To squeeze out better returns from their debt investments, investors need to anticipate moves in the rate cycle, rather than try to ride them after they play out. 2025 was a good illustration of this. In our Debt Outlook In January 2025,  we expected that the Monetary Policy Committee (MPC) would cut policy rates this year after sitting on the fence for long. 

It did. In fact, it lowered the repo rate by 125 basis points from 6.5% to 5.25% (much more than we expected) on a change of guard at RBI and weak growth worries. But market interest rates (in line with our expectations) had run ahead of repo rates and therefore did not fall as much. Not only did the 10-year gilt yield not fall much; it turned more unpredictable leading to a volatile show from long-duration and gilt funds.   

As we take stock in January 2026, we think that there is very little room left for the MPC to cut rates further. With inflation prints already at rock-bottom, we think there is now clear upside risk to both inflation and policy rates. We therefore think that debt investors should stick to the relative safety of high-quality short-term bonds, while staying off long duration bets. This is applicable only to tactical investors. 

Investors with 5-year plus horizons can continue to hold 10-year gilt or other funds that we recommend, as they aren’t in the game of timing the rate cycle. Here’s why we hold this view. 

Downcycle done

As India’s CPI (Consumer Price Index) inflation tumbled from 5.22% in December 2024 to 1.33% by December 2025, the MPC jumped off the fence and embarked on aggressive repo rate cuts from February 2025. The year saw three 25 basis point cuts and one bonus 50 basis point (in June). This took down repo rates by 125 basis points from 6.5% to 5.25% over 2025. 

Not content with repo rate cuts, the RBI also generously opened the taps of liquidity, with open market operations and a 100-basis point CRR (Cash Reserve Ratio) cut in September-November 2025. This had a salutary effect on short-term market rates, with treasury bill yields falling by between 100 and 130 basis points through the year (See table). 

However, yields on 3 to 10-year g-secs did not follow suit. Yields on 3 to 5-years g-secs dipped marginally to 6.3-6.4% while that on the 10-year g-sec hovered at 6.6% as we write this. In fact, while the MPC was busy trimming rates, India’s 10-year gilt had a fairly torrid time. Its yield fell from 6.8% to 6.3% between January and May 2025 but then firmed up to 6.6% between June and December 2025, even as MPC turned progressively dovish.

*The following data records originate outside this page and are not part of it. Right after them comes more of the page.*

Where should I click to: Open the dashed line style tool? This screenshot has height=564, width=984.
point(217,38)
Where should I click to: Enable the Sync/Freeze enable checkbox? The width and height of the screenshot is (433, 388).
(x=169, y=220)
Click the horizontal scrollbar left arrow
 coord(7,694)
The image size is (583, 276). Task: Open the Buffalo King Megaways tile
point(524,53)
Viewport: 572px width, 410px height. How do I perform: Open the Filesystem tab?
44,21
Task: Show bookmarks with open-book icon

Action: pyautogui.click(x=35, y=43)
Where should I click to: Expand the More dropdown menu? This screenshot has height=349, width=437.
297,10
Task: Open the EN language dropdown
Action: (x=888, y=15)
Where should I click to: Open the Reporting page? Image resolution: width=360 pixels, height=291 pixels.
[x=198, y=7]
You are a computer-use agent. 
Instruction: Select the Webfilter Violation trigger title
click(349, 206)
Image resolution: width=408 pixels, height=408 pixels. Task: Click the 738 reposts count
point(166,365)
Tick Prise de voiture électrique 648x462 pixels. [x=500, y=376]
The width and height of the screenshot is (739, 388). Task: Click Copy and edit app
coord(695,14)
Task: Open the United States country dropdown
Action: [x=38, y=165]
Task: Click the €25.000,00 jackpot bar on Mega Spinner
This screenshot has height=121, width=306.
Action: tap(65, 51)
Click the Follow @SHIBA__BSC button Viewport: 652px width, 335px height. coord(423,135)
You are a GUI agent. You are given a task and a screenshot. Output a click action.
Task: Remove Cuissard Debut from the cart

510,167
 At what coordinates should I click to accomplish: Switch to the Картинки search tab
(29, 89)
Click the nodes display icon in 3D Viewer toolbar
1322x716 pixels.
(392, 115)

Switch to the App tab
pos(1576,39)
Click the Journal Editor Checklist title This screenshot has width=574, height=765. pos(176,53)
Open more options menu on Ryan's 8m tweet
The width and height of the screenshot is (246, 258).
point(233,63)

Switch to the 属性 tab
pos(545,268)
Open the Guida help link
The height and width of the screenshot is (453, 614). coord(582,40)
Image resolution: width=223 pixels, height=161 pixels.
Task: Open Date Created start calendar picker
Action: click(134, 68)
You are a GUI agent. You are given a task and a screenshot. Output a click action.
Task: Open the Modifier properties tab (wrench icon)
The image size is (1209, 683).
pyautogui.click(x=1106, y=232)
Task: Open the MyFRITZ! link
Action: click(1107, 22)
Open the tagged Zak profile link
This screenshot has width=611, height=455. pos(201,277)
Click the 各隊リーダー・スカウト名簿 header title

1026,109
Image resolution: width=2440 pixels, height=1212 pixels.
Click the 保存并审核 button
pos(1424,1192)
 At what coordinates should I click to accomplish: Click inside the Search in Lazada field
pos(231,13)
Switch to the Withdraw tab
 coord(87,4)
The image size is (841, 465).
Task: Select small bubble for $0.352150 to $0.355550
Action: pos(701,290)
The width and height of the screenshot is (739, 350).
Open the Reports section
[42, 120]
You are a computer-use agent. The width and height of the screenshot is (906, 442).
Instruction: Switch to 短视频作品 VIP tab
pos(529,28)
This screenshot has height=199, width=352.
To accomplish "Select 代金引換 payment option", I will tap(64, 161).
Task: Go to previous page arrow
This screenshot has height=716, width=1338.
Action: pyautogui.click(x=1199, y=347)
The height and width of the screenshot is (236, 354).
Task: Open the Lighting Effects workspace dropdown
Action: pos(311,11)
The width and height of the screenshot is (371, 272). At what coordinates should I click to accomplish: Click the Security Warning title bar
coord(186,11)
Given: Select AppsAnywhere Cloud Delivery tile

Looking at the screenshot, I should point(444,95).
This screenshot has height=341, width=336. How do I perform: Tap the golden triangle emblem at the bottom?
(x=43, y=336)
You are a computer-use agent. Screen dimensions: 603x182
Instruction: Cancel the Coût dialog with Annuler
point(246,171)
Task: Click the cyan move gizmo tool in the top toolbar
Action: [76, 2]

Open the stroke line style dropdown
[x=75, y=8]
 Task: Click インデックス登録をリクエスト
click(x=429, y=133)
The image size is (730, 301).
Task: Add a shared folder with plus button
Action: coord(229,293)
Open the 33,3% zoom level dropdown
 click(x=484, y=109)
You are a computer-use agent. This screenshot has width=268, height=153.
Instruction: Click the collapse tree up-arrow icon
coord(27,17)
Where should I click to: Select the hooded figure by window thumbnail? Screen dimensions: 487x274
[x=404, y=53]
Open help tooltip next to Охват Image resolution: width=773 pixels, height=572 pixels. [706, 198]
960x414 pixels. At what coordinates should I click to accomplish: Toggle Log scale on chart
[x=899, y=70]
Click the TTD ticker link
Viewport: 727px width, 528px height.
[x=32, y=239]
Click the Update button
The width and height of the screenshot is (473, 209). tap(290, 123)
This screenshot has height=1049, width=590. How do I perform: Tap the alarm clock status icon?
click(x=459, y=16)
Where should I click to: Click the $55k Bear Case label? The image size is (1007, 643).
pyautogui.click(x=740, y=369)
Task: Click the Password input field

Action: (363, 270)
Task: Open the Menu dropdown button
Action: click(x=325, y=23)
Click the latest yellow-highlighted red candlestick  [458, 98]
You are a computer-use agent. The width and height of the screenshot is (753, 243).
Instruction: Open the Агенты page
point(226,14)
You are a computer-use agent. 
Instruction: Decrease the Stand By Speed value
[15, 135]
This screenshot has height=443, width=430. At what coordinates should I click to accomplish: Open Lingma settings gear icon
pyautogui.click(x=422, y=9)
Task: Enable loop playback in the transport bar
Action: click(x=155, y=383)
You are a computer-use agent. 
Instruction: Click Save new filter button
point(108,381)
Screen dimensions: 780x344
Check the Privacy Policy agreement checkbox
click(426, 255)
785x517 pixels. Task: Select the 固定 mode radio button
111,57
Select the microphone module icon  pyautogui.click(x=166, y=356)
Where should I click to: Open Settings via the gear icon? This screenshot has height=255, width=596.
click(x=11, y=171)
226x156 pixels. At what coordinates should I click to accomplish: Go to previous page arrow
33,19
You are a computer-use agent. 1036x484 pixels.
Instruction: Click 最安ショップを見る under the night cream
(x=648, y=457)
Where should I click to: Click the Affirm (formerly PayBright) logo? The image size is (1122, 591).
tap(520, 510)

This failure of gilt yields to faithfully track policy rates, happened for three reasons: 

    Deficit worries: While market yields on treasury bills are determined by MPC actions and liquidity, long-term g-sec yields are decided mainly by the expected supply of government bonds. The quantum of government bonds likely to hit the market in any given year is decided by the size of the fiscal deficit that the Centre is running. After comfortably meeting fiscal deficit targets until last year, the Centre is facing challenges from this year. This has put upward pressure on medium to long term gilt yields.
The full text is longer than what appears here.